#### [Source document]
Content starts
Background information
- Born: December 29, 1966 (age 59) Wilmington, Delaware United States
- Genres: Rock and roll, Power pop
- Occupations: Musician, songwriter, record producer
- Instruments: Vocals, bass guitar, guitar
- Years active: 1980s –
- Labels: Aardvark Records, Oh Very Records, Indievision Records, Alpha Records
- Website: billcarroll1.bandcamp.com/releases/

= Bill Carroll (musician) =

American singer-songwriter

Bill Carroll is an American singer, songwriter, record producer, bassist and guitarist. He has been a professional musician since the mid-1980s, and has been a member of the groups No Such Thing, Doubting Thomas, and The Real Underground. As solo artist, he scored a Rate-A-Record appearance on Dick Clark's American Bandstand program on April 2, 1988, with "When We're Apart", shortly after being signed to Hollywood-based Aardvark Records.

Carroll's musical styles have ranged from orchestral arrangements (Dune I from 1994's Kohoutek) to television, sitcom, and film scores, with themes like The Mecklenburgers, to what he is best known for: rock and roll power pop. He is heavily influenced by The Beatles, The Who, The Jam, REM, Jellyfish, and less mainstream artists such as Bruce Foxton, Lee Mavers, Kevin Gilbert and John Wetton.

Carroll joined Doubting Thomas as vocalist/bassist in 1997, contributing songs to the band's last two albums, Who Died and Made You King (1998) and their eponymous live recording, Doubting Thomas (1999). He remained with the group until it disbanded in 2001, but as of 2009, Doubting Thomas had reformed for limited performances, and released a new album in 2025 produced by the band, Daniel Hodges, and Don Dixon.
Content ends
(Source data)
Content starts
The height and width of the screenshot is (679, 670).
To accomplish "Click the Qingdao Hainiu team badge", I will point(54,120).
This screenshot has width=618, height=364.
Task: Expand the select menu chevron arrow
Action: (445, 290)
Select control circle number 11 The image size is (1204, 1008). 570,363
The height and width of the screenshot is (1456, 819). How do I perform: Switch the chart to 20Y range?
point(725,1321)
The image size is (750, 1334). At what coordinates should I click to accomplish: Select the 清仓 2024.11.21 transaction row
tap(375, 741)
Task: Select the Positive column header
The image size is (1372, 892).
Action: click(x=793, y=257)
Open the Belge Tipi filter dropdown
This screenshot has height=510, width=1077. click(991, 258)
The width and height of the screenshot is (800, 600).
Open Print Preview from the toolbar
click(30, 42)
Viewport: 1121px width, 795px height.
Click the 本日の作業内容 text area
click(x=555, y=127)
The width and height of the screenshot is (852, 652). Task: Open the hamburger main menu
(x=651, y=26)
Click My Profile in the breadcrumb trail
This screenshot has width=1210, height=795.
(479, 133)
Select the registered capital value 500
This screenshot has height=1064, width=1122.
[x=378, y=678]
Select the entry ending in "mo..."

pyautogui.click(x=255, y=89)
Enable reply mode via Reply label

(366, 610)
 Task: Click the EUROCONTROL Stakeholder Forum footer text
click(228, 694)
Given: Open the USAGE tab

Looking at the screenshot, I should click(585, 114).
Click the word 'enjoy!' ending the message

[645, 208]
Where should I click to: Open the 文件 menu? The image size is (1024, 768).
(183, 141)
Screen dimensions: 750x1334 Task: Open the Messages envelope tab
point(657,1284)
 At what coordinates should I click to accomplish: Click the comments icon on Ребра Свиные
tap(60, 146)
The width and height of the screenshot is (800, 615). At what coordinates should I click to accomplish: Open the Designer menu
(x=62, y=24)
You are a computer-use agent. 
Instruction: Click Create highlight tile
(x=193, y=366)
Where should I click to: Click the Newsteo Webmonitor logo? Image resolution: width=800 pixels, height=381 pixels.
Content ends
Reproduce the entire article on musician Bill Carroll word for word. The entries have no connection to the text about Bill Carroll.

#### [Exercise answer]
Background information
- Born: December 29, 1966 (age 59) Wilmington, Delaware United States
- Genres: Rock and roll, Power pop
- Occupations: Musician, songwriter, record producer
- Instruments: Vocals, bass guitar, guitar
- Years active: 1980s –
- Labels: Aardvark Records, Oh Very Records, Indievision Records, Alpha Records
- Website: billcarroll1.bandcamp.com/releases/

= Bill Carroll (musician) =

American singer-songwriter

Bill Carroll is an American singer, songwriter, record producer, bassist and guitarist. He has been a professional musician since the mid-1980s, and has been a member of the groups No Such Thing, Doubting Thomas, and The Real Underground. As solo artist, he scored a Rate-A-Record appearance on Dick Clark's American Bandstand program on April 2, 1988, with "When We're Apart", shortly after being signed to Hollywood-based Aardvark Records.

Carroll's musical styles have ranged from orchestral arrangements (Dune I from 1994's Kohoutek) to television, sitcom, and film scores, with themes like The Mecklenburgers, to what he is best known for: rock and roll power pop. He is heavily influenced by The Beatles, The Who, The Jam, REM, Jellyfish, and less mainstream artists such as Bruce Foxton, Lee Mavers, Kevin Gilbert and John Wetton.

Carroll joined Doubting Thomas as vocalist/bassist in 1997, contributing songs to the band's last two albums, Who Died and Made You King (1998) and their eponymous live recording, Doubting Thomas (1999). He remained with the group until it disbanded in 2001, but as of 2009, Doubting Thomas had reformed for limited performances, and released a new album in 2025 produced by the band, Daniel Hodges, and Don Dixon.